### What to do
Convert every line below into a Markdown table with two columns, No. and Text, and leave out the blank lines.

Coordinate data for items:

☆ ☆ ☆ ☆ ☆

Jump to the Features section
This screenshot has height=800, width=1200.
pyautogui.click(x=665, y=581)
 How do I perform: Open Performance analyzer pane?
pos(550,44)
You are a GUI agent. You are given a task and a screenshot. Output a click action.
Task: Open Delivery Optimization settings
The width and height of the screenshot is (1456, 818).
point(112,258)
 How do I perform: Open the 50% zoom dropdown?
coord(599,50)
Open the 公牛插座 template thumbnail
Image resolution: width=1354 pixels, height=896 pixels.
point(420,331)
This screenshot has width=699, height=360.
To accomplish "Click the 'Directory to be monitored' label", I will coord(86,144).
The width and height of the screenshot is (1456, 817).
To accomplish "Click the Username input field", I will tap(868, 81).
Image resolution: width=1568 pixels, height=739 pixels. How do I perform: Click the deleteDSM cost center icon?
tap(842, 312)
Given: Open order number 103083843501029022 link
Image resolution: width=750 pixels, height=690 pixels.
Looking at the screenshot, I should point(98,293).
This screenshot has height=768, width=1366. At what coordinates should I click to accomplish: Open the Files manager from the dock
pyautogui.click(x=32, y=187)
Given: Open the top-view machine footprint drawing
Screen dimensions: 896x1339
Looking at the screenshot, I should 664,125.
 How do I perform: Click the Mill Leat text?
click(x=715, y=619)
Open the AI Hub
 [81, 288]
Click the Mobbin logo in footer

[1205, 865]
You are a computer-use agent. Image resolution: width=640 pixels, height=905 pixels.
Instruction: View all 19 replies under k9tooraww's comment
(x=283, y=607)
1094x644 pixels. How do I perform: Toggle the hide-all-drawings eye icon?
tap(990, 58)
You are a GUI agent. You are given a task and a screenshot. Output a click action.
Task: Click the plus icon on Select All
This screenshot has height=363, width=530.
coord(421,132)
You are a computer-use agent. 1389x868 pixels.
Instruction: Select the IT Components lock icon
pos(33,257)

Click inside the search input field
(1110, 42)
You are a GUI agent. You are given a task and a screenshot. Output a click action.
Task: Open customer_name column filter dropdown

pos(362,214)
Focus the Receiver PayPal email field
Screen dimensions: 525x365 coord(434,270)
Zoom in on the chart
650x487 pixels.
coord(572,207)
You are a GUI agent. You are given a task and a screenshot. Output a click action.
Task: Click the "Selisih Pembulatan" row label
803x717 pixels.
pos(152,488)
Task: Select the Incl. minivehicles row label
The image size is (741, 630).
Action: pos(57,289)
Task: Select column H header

☆ ☆ ☆ ☆ ☆

### Result for this exercise
| No. | Text |
|---|---|
| 1 | Jump to the Features section |
| 2 | This screenshot has height=800, width=1200. |
| 3 | pyautogui.click(x=665, y=581) |
| 4 |  How do I perform: Open Performance analyzer pane? |
| 5 | pos(550,44) |
| 6 | You are a GUI agent. You are given a task and a screenshot. Output a click action. |
| 7 | Task: Open Delivery Optimization settings |
| 8 | The width and height of the screenshot is (1456, 818). |
| 9 | point(112,258) |
| 10 |  How do I perform: Open the 50% zoom dropdown? |
| 11 | coord(599,50) |
| 12 | Open the 公牛插座 template thumbnail |
| 13 | Image resolution: width=1354 pixels, height=896 pixels. |
| 14 | point(420,331) |
| 15 | This screenshot has width=699, height=360. |
| 16 | To accomplish "Click the 'Directory to be monitored' label", I will coord(86,144). |
| 17 | The width and height of the screenshot is (1456, 817). |
| 18 | To accomplish "Click the Username input field", I will tap(868, 81). |
| 19 | Image resolution: width=1568 pixels, height=739 pixels. How do I perform: Click the deleteDSM cost center icon? |
| 20 | tap(842, 312) |
| 21 | Given: Open order number 103083843501029022 link |
| 22 | Image resolution: width=750 pixels, height=690 pixels. |
| 23 | Looking at the screenshot, I should point(98,293). |
| 24 | This screenshot has height=768, width=1366. At what coordinates should I click to accomplish: Open the Files manager from the dock |
| 25 | pyautogui.click(x=32, y=187) |
| 26 | Given: Open the top-view machine footprint drawing |
| 27 | Screen dimensions: 896x1339 |
| 28 | Looking at the screenshot, I should 664,125. |
| 29 |  How do I perform: Click the Mill Leat text? |
| 30 | click(x=715, y=619) |
| 31 | Open the AI Hub |
| 32 |  [81, 288] |
| 33 | Click the Mobbin logo in footer |
| 34 | [1205, 865] |
| 35 | You are a computer-use agent. Image resolution: width=640 pixels, height=905 pixels. |
| 36 | Instruction: View all 19 replies under k9tooraww's comment |
| 37 | (x=283, y=607) |
| 38 | 1094x644 pixels. How do I perform: Toggle the hide-all-drawings eye icon? |
| 39 | tap(990, 58) |
| 40 | You are a GUI agent. You are given a task and a screenshot. Output a click action. |
| 41 | Task: Click the plus icon on Select All |
| 42 | This screenshot has height=363, width=530. |
| 43 | coord(421,132) |
| 44 | You are a computer-use agent. 1389x868 pixels. |
| 45 | Instruction: Select the IT Components lock icon |
| 46 | pos(33,257) |
| 47 | Click inside the search input field |
| 48 | (1110, 42) |
| 49 | You are a GUI agent. You are given a task and a screenshot. Output a click action. |
| 50 | Task: Open customer_name column filter dropdown |
| 51 | pos(362,214) |
| 52 | Focus the Receiver PayPal email field |
| 53 | Screen dimensions: 525x365 coord(434,270) |
| 54 | Zoom in on the chart |
| 55 | 650x487 pixels. |
| 56 | coord(572,207) |
| 57 | You are a GUI agent. You are given a task and a screenshot. Output a click action. |
| 58 | Task: Click the "Selisih Pembulatan" row label |
| 59 | 803x717 pixels. |
| 60 | pos(152,488) |
| 61 | Task: Select the Incl. minivehicles row label |
| 62 | The image size is (741, 630). |
| 63 | Action: pos(57,289) |
| 64 | Task: Select column H header |